* **Your instructions**: List every line in the data below that contains the string "table", copying each such line in full.

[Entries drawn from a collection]
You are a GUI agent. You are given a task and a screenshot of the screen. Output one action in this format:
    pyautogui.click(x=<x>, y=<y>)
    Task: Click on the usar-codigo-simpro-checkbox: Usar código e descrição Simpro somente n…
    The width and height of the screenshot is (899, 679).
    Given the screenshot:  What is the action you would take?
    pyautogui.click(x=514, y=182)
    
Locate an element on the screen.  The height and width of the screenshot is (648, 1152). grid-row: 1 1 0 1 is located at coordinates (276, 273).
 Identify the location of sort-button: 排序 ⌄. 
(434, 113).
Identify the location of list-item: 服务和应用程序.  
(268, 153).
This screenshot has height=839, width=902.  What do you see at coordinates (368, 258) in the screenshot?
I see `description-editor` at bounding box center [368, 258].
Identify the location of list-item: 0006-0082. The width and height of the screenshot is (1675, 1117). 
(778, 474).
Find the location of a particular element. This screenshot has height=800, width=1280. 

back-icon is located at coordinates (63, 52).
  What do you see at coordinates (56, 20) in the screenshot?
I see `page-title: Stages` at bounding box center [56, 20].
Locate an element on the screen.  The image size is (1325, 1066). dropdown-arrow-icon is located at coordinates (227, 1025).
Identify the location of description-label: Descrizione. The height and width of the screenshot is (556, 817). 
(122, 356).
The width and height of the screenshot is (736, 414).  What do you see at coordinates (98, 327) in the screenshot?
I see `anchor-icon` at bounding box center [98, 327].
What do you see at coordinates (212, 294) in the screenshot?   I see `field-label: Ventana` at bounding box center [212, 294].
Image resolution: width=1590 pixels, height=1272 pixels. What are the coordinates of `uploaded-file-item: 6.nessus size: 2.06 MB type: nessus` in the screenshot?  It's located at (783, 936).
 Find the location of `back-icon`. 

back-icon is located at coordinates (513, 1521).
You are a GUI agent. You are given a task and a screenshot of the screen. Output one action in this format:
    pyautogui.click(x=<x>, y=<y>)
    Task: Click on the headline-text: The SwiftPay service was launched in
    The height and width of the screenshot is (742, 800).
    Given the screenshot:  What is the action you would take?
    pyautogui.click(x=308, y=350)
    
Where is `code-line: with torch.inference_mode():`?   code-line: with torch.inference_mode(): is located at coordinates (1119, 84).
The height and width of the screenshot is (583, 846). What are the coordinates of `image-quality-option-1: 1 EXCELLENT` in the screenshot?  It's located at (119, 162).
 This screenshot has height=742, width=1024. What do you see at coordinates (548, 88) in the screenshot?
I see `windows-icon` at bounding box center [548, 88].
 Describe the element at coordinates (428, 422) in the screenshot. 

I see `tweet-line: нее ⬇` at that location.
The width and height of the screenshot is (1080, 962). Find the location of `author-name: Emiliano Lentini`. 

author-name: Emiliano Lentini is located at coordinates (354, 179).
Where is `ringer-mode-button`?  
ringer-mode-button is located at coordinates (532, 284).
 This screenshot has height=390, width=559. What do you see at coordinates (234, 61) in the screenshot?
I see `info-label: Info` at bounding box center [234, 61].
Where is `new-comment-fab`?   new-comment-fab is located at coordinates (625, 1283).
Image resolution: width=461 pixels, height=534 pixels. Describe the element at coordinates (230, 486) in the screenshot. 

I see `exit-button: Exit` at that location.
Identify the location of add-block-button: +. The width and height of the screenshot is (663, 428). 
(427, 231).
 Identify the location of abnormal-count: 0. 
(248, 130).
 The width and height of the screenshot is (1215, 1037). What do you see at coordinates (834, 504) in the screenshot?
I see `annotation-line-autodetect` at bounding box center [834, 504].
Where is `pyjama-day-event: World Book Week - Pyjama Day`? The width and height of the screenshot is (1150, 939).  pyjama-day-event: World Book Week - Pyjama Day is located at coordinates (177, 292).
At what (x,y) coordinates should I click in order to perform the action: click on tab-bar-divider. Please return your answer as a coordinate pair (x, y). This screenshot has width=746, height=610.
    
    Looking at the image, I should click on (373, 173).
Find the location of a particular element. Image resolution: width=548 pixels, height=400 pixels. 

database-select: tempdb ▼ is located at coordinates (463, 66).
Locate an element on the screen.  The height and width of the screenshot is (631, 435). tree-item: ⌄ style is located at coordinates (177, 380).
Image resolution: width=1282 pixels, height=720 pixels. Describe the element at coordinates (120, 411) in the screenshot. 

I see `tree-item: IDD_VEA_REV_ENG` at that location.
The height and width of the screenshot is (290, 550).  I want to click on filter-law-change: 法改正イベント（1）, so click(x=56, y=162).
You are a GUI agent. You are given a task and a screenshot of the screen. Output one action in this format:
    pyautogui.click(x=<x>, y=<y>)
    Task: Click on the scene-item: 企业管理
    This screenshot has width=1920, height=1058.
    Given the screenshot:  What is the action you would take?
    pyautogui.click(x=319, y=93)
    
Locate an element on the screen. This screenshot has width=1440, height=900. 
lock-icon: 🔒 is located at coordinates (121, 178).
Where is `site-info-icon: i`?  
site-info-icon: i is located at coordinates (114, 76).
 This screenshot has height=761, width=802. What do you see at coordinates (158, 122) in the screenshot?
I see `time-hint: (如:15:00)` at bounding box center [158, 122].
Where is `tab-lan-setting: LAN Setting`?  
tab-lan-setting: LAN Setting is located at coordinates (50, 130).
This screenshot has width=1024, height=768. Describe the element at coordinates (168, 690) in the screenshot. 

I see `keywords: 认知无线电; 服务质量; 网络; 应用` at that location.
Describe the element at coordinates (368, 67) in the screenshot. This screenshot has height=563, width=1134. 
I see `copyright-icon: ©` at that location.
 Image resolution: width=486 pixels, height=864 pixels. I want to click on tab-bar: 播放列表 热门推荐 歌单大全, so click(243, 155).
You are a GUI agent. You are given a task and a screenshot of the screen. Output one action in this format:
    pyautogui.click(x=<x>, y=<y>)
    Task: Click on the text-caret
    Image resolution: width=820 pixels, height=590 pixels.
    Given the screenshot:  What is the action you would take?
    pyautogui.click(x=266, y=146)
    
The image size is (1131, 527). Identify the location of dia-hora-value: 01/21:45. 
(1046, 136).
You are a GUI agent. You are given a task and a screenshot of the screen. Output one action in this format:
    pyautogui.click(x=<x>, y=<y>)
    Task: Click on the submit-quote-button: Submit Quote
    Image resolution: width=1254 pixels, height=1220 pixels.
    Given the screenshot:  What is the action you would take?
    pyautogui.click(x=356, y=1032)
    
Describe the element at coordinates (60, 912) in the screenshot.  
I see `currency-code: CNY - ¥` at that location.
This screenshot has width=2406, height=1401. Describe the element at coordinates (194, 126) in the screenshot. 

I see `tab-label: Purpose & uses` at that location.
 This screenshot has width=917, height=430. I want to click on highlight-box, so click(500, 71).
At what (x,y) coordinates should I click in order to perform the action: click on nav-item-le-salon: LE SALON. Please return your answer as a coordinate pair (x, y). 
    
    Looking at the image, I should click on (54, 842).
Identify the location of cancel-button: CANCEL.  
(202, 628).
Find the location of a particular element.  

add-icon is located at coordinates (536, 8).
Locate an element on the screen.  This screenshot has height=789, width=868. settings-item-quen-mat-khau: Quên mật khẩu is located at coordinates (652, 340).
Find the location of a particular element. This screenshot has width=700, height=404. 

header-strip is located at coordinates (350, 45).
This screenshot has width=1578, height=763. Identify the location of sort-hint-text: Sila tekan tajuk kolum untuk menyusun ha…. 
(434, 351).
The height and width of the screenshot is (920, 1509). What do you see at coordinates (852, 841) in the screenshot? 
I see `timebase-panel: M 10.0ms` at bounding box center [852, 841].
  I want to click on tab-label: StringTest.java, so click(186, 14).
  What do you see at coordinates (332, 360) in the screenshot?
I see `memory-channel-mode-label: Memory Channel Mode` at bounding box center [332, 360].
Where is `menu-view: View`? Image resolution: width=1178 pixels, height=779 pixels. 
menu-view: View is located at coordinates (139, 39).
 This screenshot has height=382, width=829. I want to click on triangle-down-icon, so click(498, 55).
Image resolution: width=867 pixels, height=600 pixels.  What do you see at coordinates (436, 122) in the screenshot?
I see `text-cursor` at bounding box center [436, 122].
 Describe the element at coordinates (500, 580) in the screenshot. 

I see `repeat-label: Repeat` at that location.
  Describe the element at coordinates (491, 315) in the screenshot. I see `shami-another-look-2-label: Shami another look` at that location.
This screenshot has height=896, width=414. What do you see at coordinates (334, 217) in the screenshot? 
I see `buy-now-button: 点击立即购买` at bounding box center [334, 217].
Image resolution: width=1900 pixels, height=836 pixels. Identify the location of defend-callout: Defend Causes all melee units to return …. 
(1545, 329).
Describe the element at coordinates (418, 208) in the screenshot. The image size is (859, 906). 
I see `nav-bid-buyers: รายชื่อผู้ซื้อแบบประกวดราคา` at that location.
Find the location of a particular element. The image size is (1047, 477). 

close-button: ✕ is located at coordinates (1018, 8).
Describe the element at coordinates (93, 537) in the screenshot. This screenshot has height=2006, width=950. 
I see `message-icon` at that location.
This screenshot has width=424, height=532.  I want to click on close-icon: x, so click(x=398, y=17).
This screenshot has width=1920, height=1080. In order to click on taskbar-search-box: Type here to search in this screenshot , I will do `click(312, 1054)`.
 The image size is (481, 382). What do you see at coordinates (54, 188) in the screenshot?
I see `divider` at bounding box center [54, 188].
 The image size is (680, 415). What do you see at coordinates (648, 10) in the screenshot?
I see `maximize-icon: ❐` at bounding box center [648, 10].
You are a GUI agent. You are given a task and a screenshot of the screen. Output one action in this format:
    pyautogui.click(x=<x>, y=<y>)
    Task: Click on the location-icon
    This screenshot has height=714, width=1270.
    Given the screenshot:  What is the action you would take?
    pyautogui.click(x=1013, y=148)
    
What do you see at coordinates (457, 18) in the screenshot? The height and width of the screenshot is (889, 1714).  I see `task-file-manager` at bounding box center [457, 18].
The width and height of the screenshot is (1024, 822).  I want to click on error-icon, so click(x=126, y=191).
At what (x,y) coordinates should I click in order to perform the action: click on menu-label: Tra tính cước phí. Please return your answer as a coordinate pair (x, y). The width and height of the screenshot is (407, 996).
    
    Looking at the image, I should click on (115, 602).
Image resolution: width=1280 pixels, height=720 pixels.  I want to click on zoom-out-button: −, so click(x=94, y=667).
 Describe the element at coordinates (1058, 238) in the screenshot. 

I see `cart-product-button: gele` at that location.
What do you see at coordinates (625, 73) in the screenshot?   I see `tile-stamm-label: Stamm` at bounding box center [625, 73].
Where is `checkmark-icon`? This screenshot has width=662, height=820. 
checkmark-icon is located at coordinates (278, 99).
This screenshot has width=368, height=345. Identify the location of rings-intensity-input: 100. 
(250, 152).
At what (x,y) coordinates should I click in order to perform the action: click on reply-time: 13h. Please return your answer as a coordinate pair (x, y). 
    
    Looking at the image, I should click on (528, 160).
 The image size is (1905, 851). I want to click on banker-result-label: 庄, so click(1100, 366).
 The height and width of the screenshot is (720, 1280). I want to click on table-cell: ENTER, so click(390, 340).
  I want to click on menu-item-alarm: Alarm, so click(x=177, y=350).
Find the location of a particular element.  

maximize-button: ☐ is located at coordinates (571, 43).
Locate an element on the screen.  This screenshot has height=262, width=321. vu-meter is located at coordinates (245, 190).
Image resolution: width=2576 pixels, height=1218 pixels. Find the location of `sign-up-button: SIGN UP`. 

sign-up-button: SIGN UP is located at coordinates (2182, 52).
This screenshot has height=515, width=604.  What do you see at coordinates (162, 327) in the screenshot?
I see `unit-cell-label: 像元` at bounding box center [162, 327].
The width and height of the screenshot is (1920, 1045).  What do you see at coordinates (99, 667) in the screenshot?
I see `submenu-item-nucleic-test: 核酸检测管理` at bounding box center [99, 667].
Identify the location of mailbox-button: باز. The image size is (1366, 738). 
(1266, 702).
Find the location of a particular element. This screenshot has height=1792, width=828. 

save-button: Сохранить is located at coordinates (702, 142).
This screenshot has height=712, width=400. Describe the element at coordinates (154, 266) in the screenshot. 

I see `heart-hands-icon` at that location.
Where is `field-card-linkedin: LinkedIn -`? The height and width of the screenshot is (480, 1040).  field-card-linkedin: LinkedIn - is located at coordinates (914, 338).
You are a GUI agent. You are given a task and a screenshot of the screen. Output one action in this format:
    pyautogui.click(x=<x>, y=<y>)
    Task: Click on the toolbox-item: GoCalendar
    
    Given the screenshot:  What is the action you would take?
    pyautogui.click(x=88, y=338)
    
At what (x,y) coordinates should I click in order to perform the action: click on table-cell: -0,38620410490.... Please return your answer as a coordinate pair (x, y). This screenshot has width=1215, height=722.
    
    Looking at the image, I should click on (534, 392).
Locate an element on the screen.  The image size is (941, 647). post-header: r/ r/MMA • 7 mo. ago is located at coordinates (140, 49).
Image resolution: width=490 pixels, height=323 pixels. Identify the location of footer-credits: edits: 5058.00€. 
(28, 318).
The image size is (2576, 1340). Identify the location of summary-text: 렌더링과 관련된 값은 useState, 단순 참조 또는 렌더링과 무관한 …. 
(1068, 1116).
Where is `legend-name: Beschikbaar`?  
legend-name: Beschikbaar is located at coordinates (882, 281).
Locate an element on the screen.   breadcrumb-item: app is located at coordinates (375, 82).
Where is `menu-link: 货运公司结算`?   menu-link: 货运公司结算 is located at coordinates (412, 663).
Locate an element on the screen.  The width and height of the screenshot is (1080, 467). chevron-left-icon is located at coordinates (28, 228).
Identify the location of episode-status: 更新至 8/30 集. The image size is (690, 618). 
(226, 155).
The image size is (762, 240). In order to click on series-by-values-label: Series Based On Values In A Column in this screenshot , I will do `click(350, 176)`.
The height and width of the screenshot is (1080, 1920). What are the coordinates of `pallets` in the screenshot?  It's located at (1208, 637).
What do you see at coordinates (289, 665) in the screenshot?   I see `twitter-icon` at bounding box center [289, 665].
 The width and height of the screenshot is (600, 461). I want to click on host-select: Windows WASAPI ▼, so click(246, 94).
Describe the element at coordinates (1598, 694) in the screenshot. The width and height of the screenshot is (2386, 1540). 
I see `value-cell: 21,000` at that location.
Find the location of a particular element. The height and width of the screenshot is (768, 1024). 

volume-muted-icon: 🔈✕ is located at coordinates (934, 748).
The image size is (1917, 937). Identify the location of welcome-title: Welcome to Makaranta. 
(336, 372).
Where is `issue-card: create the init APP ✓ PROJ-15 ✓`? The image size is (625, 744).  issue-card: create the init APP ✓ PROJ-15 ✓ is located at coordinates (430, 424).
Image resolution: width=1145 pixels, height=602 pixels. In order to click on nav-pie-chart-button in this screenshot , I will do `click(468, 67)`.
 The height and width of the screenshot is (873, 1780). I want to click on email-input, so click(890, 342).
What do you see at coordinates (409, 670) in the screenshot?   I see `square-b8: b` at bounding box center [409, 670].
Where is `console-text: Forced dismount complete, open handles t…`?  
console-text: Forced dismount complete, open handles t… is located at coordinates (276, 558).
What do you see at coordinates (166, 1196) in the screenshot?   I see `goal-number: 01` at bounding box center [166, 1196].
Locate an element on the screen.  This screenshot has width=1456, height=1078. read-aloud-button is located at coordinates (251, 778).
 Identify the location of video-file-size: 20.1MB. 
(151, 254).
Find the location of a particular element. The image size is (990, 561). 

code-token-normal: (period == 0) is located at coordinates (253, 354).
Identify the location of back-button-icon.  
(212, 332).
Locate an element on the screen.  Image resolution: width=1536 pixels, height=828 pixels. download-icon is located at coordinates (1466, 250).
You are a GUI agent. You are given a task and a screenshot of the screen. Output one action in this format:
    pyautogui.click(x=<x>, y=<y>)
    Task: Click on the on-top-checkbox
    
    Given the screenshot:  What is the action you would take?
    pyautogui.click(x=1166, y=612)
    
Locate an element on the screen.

* **Exercise solution**:
 The height and width of the screenshot is (720, 1280). I want to click on table-cell: ENTER, so click(390, 340).
At what (x,y) coordinates should I click in order to perform the action: click on table-cell: -0,38620410490.... Please return your answer as a coordinate pair (x, y). This screenshot has width=1215, height=722.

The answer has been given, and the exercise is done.